■ **EXERCISE BRIEF**: Your output should be the lines below from the one holding "This screenshot has" through the one holding "Image resolution: width=667", transcribed exactly, with no pictures.

■ **RECORD EXTRACTS**:
____

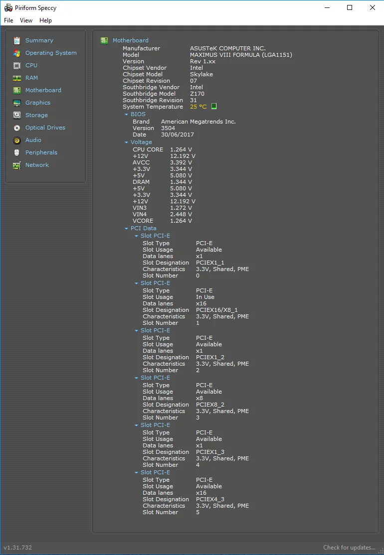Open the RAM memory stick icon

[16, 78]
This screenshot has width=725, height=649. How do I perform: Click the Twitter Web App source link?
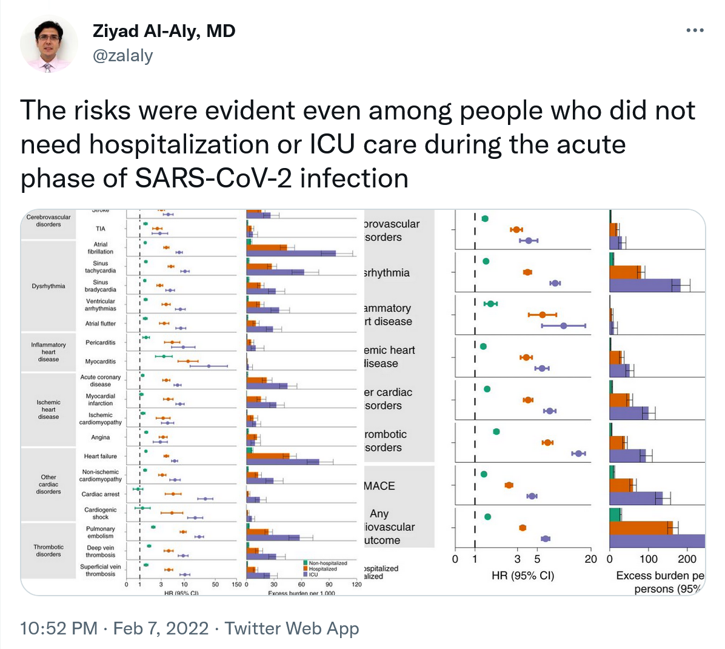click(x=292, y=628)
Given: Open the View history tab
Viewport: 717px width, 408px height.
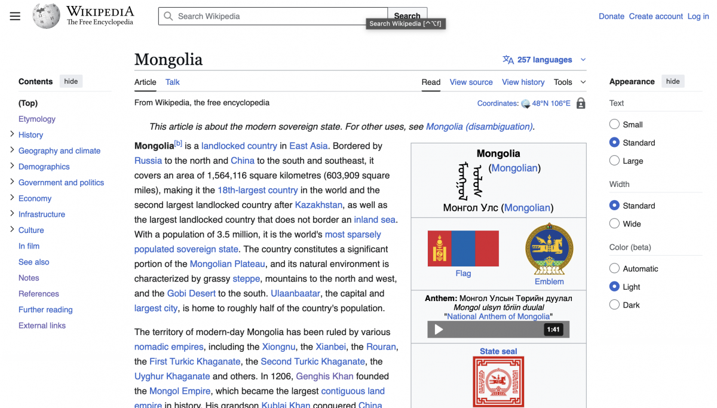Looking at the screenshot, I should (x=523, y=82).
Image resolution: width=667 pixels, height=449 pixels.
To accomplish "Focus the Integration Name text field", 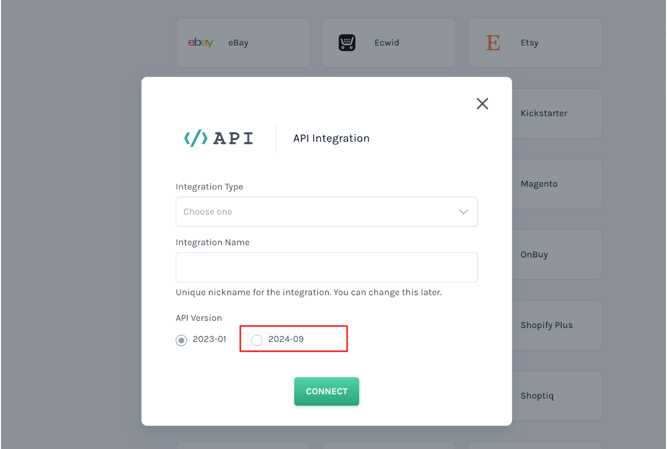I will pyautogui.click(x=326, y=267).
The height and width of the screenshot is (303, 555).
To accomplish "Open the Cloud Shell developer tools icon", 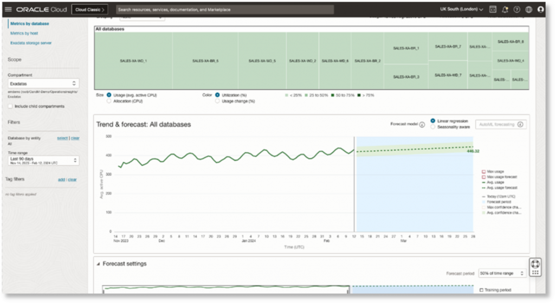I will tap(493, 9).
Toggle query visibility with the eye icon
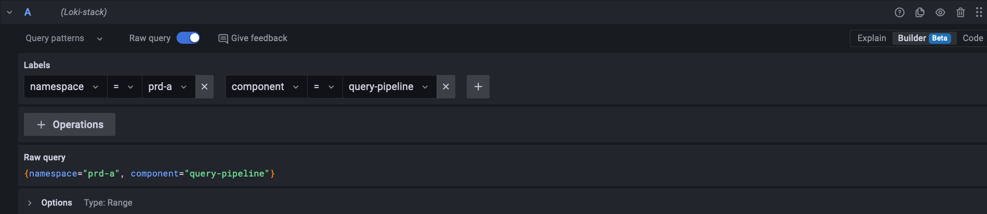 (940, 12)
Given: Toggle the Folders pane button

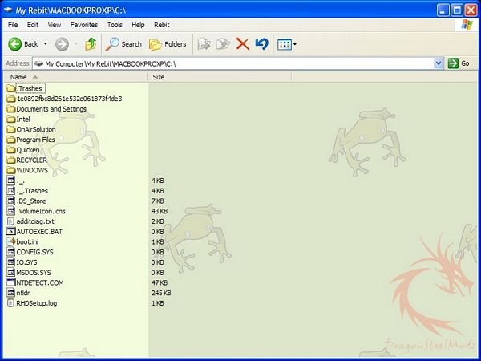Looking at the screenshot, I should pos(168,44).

____

■ **FINAL ANSWER**:
This screenshot has width=725, height=649. How do I perform: Click the Twitter Web App source link?
click(x=292, y=628)
Given: Open the View history tab
Viewport: 717px width, 408px height.
Looking at the screenshot, I should (x=523, y=82).
Image resolution: width=667 pixels, height=449 pixels.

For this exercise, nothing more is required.